En d’autres termes, « chez Lénine l’hystérie est associée à des traits qui traditionnellement codent la féminité : sentimentalité, larme, nervosité, présence excessive du corps dans la parole et la pensée, domination de l’intelligence par les affects ». Et c’est probablement ainsi qu’il considérait la psychanalyse.

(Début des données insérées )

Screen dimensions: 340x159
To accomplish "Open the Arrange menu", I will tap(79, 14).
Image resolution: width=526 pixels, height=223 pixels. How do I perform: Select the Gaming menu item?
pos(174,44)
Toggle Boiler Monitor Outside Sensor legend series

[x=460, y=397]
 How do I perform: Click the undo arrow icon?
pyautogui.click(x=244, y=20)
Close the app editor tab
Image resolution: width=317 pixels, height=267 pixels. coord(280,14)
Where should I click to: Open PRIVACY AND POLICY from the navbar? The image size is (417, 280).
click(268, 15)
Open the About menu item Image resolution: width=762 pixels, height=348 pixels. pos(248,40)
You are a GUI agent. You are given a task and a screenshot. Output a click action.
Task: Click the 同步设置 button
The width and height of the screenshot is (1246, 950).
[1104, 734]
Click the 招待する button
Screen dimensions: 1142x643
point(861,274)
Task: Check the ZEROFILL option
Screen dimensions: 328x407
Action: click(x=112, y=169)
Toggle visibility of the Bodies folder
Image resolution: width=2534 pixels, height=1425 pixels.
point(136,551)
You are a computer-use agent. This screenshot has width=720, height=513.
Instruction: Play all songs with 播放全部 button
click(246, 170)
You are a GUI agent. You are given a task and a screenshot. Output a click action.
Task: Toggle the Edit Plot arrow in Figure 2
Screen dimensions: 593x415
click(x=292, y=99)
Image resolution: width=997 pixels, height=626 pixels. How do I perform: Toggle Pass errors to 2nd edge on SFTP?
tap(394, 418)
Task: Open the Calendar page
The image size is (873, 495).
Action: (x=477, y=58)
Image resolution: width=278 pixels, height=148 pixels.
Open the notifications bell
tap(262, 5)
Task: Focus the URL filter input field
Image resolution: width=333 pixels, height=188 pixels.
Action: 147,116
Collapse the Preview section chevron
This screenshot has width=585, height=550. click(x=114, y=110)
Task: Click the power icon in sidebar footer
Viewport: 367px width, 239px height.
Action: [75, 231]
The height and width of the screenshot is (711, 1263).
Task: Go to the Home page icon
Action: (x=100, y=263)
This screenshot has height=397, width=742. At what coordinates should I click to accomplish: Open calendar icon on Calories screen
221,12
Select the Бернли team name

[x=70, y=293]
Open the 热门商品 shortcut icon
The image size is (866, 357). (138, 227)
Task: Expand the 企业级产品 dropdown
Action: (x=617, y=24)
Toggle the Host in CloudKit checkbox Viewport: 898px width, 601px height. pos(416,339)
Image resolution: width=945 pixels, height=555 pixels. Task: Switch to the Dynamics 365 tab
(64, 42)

En dehors des questions idéologiques ou épistémologiques, l’acceptation de la psychanalyse suppose un contexte politique qui en permet l’exercice en toute liberté. La conception de Lénine dans le domaine de la liberté de création laisse difficilement augurer une entente possible avec la psychanalyse. S’il affirme que l’artiste peut créer librement, il précise d’emblée qu’en tant que communiste « nous devons tenter consciemment de guider ce mouvement, de le former, de décider de ses résultats ». Dans une lettre à Clara Zetkin, est clairement exposée la manière dont il veut poser ou imposer le problème de la culture : « Donnerons-nous des gâteaux délicieux et rares à une minorité alors que la masse des ouvriers et des paysans manque de pain noir ? Et ce, évidemment, non seulement au sens propre mais aussi au sens figuré. C’est sur les ouvriers et les paysans que nous devons concentrer notre attention. C’est dans leur intérêt que nous devons apprendre à diriger et à calculer. De même dans le domaine de l’art et de la culture ». Ne nourrissant guère de sympathie pour l’intellectuel engagé, il s’en méfiait au nom d’une dialectique qui laisse rêveur : « Gorki se plaignait des perquisitions et des arrestations qui avaient lieu chez certains intellectuels de Petrograd, "justement ceux qui autrefois étaient entièrement à notre service, au service de vos camarades, et même de vous personnellement, Vladimir Ilitch, et nous cachaient dans leurs appartements, etc. " Lénine dit en souriant : "Eh oui, de biens bonnes gens, et c’est précisément pourquoi il faut perquisitionner chez eux. C’est justement pourquoi on est obligé de temps en temps, et à contre-cœur, de les arrêter. On le sait, ce sont d’excellentes personnes, leur sympathie va toujours à l’opprimé, ils sont toujours opposés à la persécution. Et qu’est-ce qui s’offre à leur vue maintenant ? Les persécuteurs : c’est-à-dire notre Tchéka ; les opprimés : les Cadets" – les démocrates constitutionnels, parti bourgeois – " et les S.R. qui tentent de lui échapper».